> _Requirement 1_
Reproduce the part of the passage about Saturday movie afternoons between "Saturday afternoons seem" and "his latest disaster.", inclusive.
> _Requirement 2_
Carry the passage about Saturday movie afternoons forward from its final sentence with the next part.

> _Source passage_
It was always action packed and filled high drama with the highest
professional quality. Although I do seem
to remember that those bad guys shot dead still seemed to be breathing and one
time there was this guy who seemed to start to get up. At any rate they held one young Iowa
boy held to his seat. Many times the
second feature was a serial; that is, it continued from one week to the
next. It always seemed to end with the
hero in a situation that was impossible to get out of. For example, the hero would be in a car chase
in which the car he was in would end up going over a 1000 foot cliff and exploding
in a ball of flames. There was no way
Black Jack could survive that fall. The
movie the next week would reveal that just before going over the cliff Black
Jack forced open the door and jumped; enabling him to have another adventure in
which the ending had him in a plane that did not survive a dive to earth.
Saturday afternoons seem to go by so fast. It never seemed that it was possible the
afternoon was over and I had to go home.
This was particular true when the first movie came on right after Black
Jack could not survive his latest disaster.
Maybe I could just watch the beginning of Roy Roger’s latest
exploitation. Sometimes Roy’s
exploits would wiz by again and suddenly Black Jack would be back again. At these times I would rush out of the theater
to find it was night. It would not be
good when I got home. A lecture would
follow about how worried my mother was and that I would have to explain to my
father what I had done. The ultimate
threat in my house was, “wait till your father gets home!”
There would be times when I got out of the theater to find
that I had spent all my money on candy and did not have enough money to take
the bus home. This was not necessarily a
problem if I had not watched the first movie for the second time. The route home was fairly straight
forward. The Strand
was located on Federal Street,
the main street separating the town east and west. On the corner of Federal
and East State Street, the
street we lived on was my dad’s bank, the First National Bank. It was the tallest building, 7 stories, in
town with a giant 1St sign on the top that could be seen for twenty
miles at night. So up to my dad’s bank,
make a right, and I was 12 blocks from home.

> _Data entries_
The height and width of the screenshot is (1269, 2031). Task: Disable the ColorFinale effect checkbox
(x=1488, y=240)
--
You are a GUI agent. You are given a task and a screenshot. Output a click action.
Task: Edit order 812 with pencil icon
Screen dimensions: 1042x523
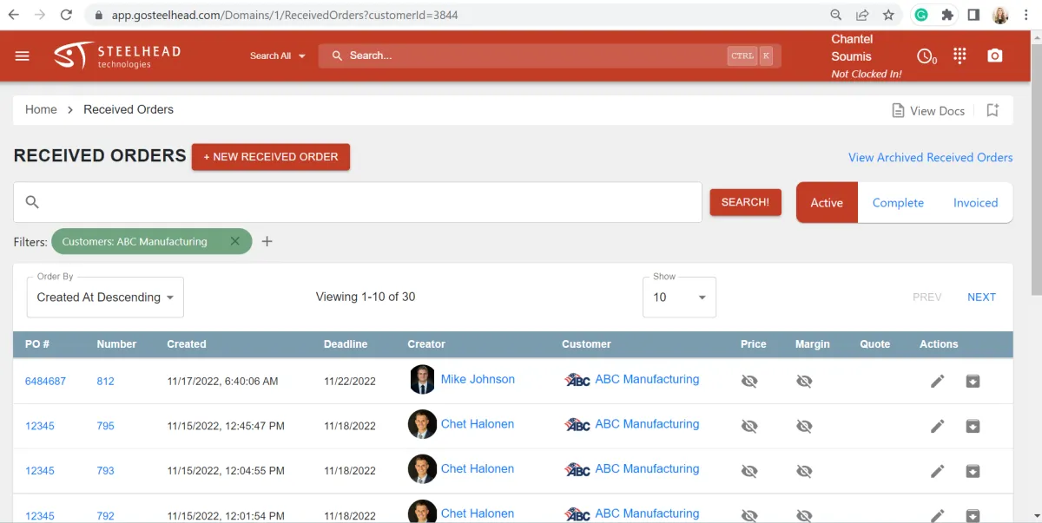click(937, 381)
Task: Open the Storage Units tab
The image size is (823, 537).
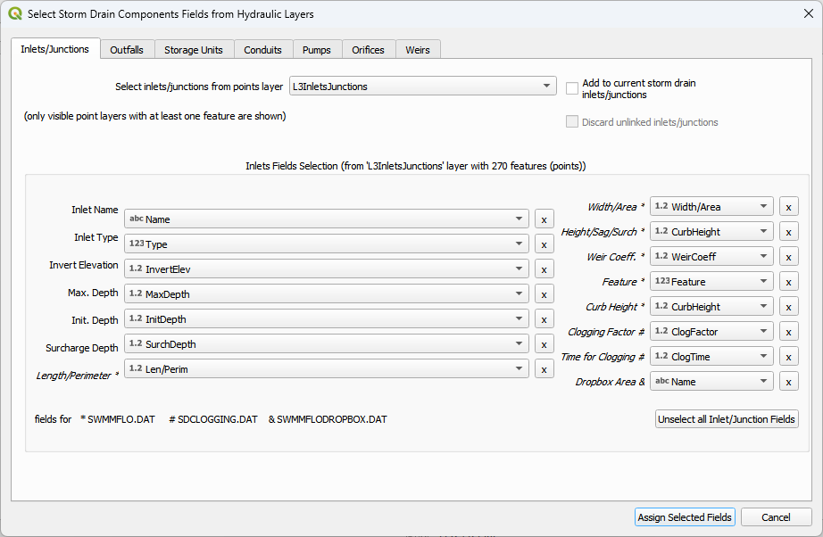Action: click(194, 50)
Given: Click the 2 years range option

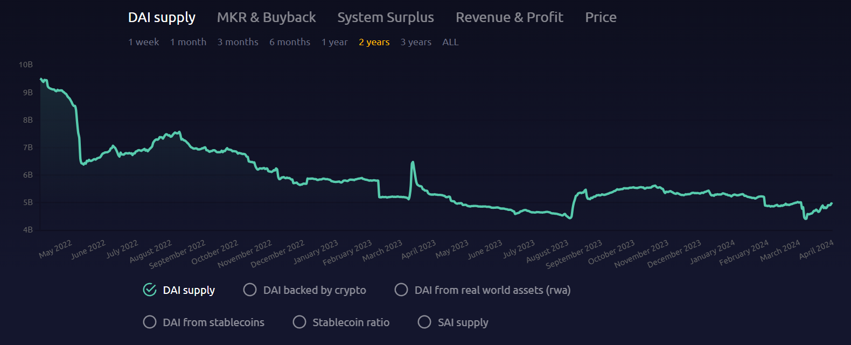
---
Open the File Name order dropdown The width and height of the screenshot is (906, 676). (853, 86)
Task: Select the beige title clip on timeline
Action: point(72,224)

> _Reply 1_
Saturday afternoons seem to go by so fast. It never seemed that it was possible the
afternoon was over and I had to go home.
This was particular true when the first movie came on right after Black
Jack could not survive his latest disaster.

> _Reply 2_
Along the way were some the most elegant homes in town. Many of them built around the turn of the
century. Probably the most interesting
homes were those built by Frank Lloyd Wright and his devotees. These homes were built along both sides of
Willow Creek on Rock Glenn. East
State Street crossed Willow Creek at this point
with a arch-type bridge. The bridge was
probably 30 feet above the creek. On one
side of the creek the homes were built on a bluff while on the other side the
back yards of the homes swept down to the creek. Many times I would sneak
between these homes, across a shallow dam on Willow Creek, and climb along the
ledges of the bluff. The ledges led
under the East State
Street Bridge. It was then possible to follow the creek all
the way to East Park,
a large city park across the street from my home.
One memorable time of crossing Willow Creek accrued after
viewing a double feature just a little too long. It was not dark out yet so I thought I had
plenty of time to get home. I decided
not to climb along the bluff ledges but to make a little adventure by walking
along the outside of the bridge over the creek.
The bridge had a cement railing with a small 2 foot ledge on the outside
of the bridge. I was walking along the
ledge when I spotted a woman I knew. It
seemed I was later than I thought I was and my mother had walked up East
State to find me. She found me half way across the bridge. Again I heard something to the affect that my
punishment would wait until my father got home.